◆ **EXERCISE**
Write the records out once more. Leave each line exactly as given.

◆ **DATA SHOWN**

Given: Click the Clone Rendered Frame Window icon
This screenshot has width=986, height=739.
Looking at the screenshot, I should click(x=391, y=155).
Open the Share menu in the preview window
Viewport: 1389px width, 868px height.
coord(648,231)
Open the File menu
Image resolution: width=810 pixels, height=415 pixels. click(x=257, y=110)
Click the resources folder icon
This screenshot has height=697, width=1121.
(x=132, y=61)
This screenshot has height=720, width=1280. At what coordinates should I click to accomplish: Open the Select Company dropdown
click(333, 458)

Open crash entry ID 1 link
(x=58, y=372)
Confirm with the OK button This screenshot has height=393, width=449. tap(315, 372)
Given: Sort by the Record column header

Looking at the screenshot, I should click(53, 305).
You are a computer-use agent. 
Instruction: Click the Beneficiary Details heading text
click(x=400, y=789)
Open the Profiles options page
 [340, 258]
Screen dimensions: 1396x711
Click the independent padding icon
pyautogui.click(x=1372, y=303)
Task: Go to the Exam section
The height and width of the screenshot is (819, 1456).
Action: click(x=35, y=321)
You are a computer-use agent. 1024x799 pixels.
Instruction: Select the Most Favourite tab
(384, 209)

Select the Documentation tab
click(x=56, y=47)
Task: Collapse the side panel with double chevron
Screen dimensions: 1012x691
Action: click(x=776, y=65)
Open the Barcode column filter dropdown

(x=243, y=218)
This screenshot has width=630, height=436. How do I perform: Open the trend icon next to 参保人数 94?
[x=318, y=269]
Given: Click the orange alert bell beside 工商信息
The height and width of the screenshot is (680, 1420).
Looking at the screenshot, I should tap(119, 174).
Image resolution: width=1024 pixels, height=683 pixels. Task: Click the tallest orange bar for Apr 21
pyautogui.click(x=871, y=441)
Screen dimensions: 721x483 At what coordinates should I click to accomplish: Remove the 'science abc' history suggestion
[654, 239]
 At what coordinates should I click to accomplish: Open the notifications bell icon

◆ **OUTPUT**
Given: Click the Clone Rendered Frame Window icon
This screenshot has width=986, height=739.
Looking at the screenshot, I should click(x=391, y=155).
Open the Share menu in the preview window
Viewport: 1389px width, 868px height.
coord(648,231)
Open the File menu
Image resolution: width=810 pixels, height=415 pixels. click(x=257, y=110)
Click the resources folder icon
This screenshot has height=697, width=1121.
(x=132, y=61)
This screenshot has height=720, width=1280. At what coordinates should I click to accomplish: Open the Select Company dropdown
click(333, 458)

Open crash entry ID 1 link
(x=58, y=372)
Confirm with the OK button This screenshot has height=393, width=449. tap(315, 372)
Given: Sort by the Record column header

Looking at the screenshot, I should click(53, 305).
You are a computer-use agent. 
Instruction: Click the Beneficiary Details heading text
click(x=400, y=789)
Open the Profiles options page
 [340, 258]
Screen dimensions: 1396x711
Click the independent padding icon
pyautogui.click(x=1372, y=303)
Task: Go to the Exam section
The height and width of the screenshot is (819, 1456).
Action: click(x=35, y=321)
You are a computer-use agent. 1024x799 pixels.
Instruction: Select the Most Favourite tab
(384, 209)

Select the Documentation tab
click(x=56, y=47)
Task: Collapse the side panel with double chevron
Screen dimensions: 1012x691
Action: click(x=776, y=65)
Open the Barcode column filter dropdown

(x=243, y=218)
This screenshot has width=630, height=436. How do I perform: Open the trend icon next to 参保人数 94?
[x=318, y=269]
Given: Click the orange alert bell beside 工商信息
The height and width of the screenshot is (680, 1420).
Looking at the screenshot, I should tap(119, 174).
Image resolution: width=1024 pixels, height=683 pixels. Task: Click the tallest orange bar for Apr 21
pyautogui.click(x=871, y=441)
Screen dimensions: 721x483 At what coordinates should I click to accomplish: Remove the 'science abc' history suggestion
[654, 239]
 At what coordinates should I click to accomplish: Open the notifications bell icon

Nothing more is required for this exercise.